▸ Activity
Write out exactly the lines from the one with "At what coordinates should I click to accomplish: Click" through the last line of the data below, but not the pictures.
+++ Entries shown
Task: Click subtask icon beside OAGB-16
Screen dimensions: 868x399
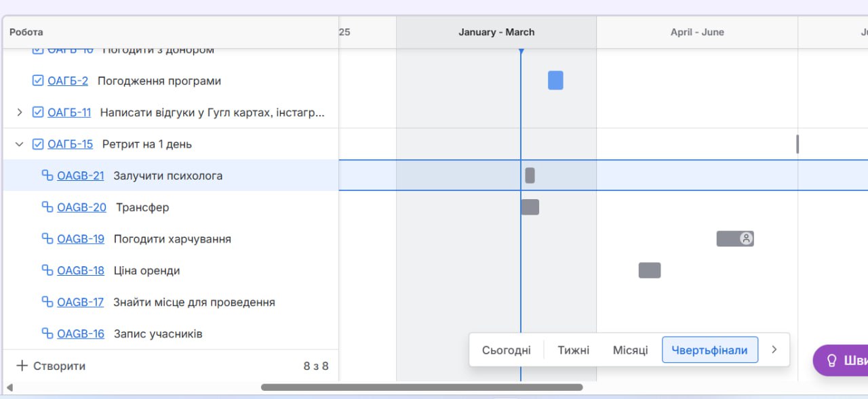Action: point(47,333)
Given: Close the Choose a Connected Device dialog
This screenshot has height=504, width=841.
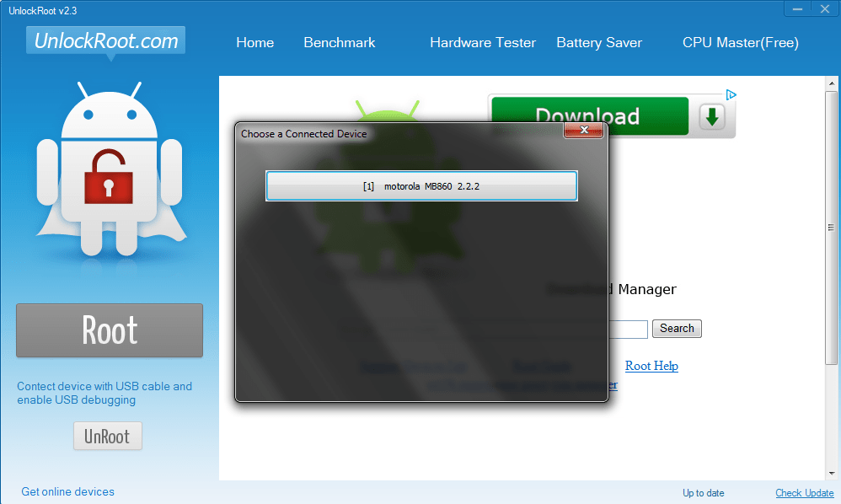Looking at the screenshot, I should click(584, 130).
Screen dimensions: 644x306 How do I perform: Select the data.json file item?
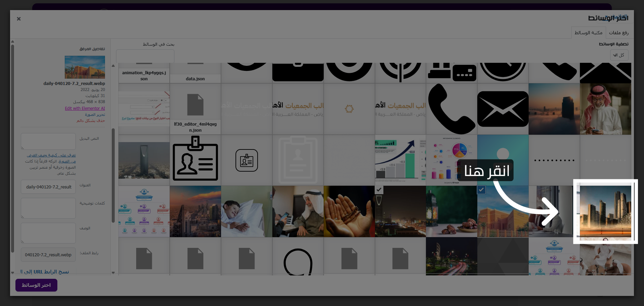[x=195, y=73]
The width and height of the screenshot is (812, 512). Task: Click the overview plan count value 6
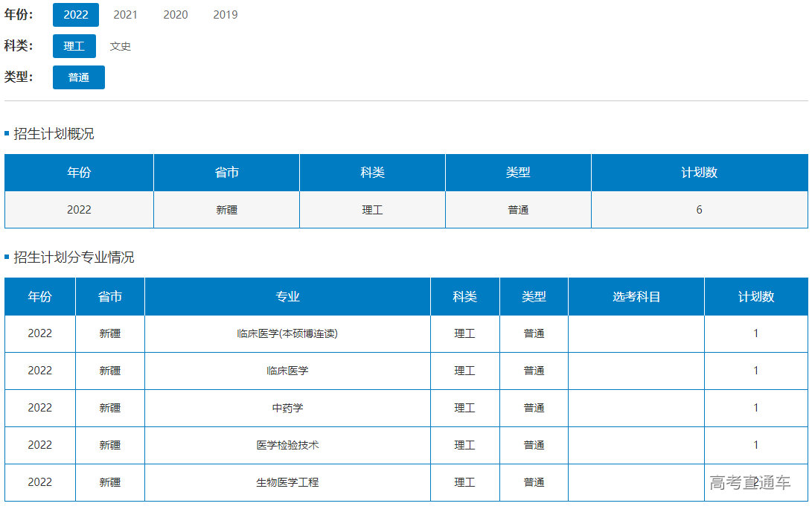[699, 210]
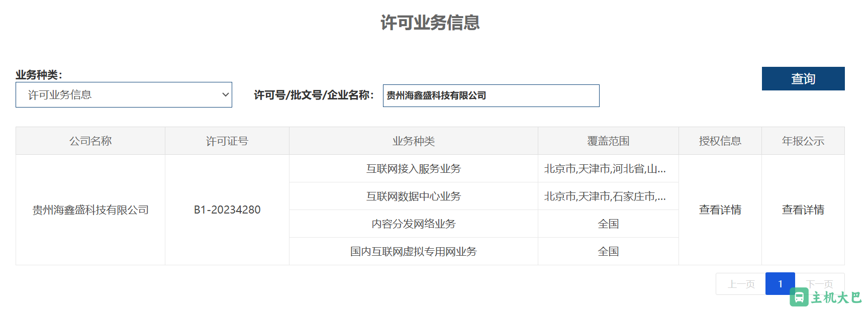This screenshot has width=868, height=309.
Task: Click the 主机大巴 watermark logo icon
Action: (x=799, y=297)
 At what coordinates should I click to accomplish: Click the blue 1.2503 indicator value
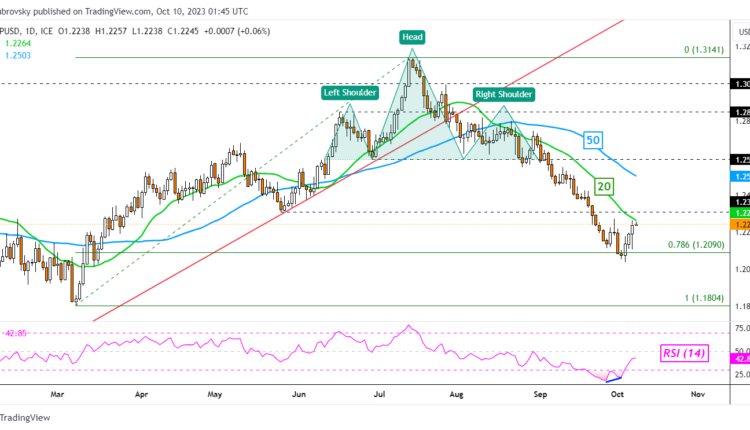pos(18,55)
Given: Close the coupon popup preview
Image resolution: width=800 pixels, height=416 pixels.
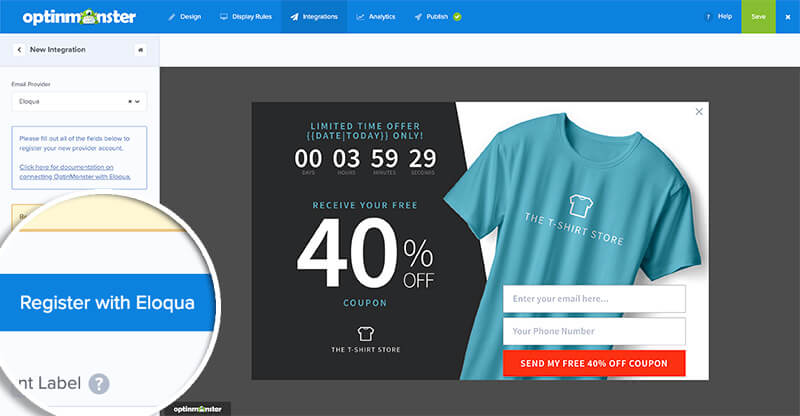Looking at the screenshot, I should pos(699,112).
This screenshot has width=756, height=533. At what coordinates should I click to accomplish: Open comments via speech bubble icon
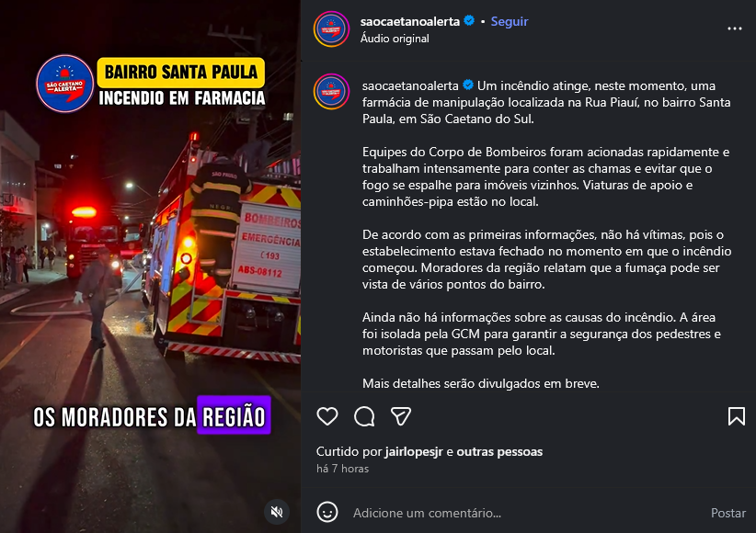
++++++
▸ Result of this exercise
 At what coordinates should I click to accomplish: Click the blue 1.2503 indicator value
pos(18,55)
Given: Close the coupon popup preview
Image resolution: width=800 pixels, height=416 pixels.
Looking at the screenshot, I should pos(699,112).
This screenshot has width=756, height=533. At what coordinates should I click to accomplish: Open comments via speech bubble icon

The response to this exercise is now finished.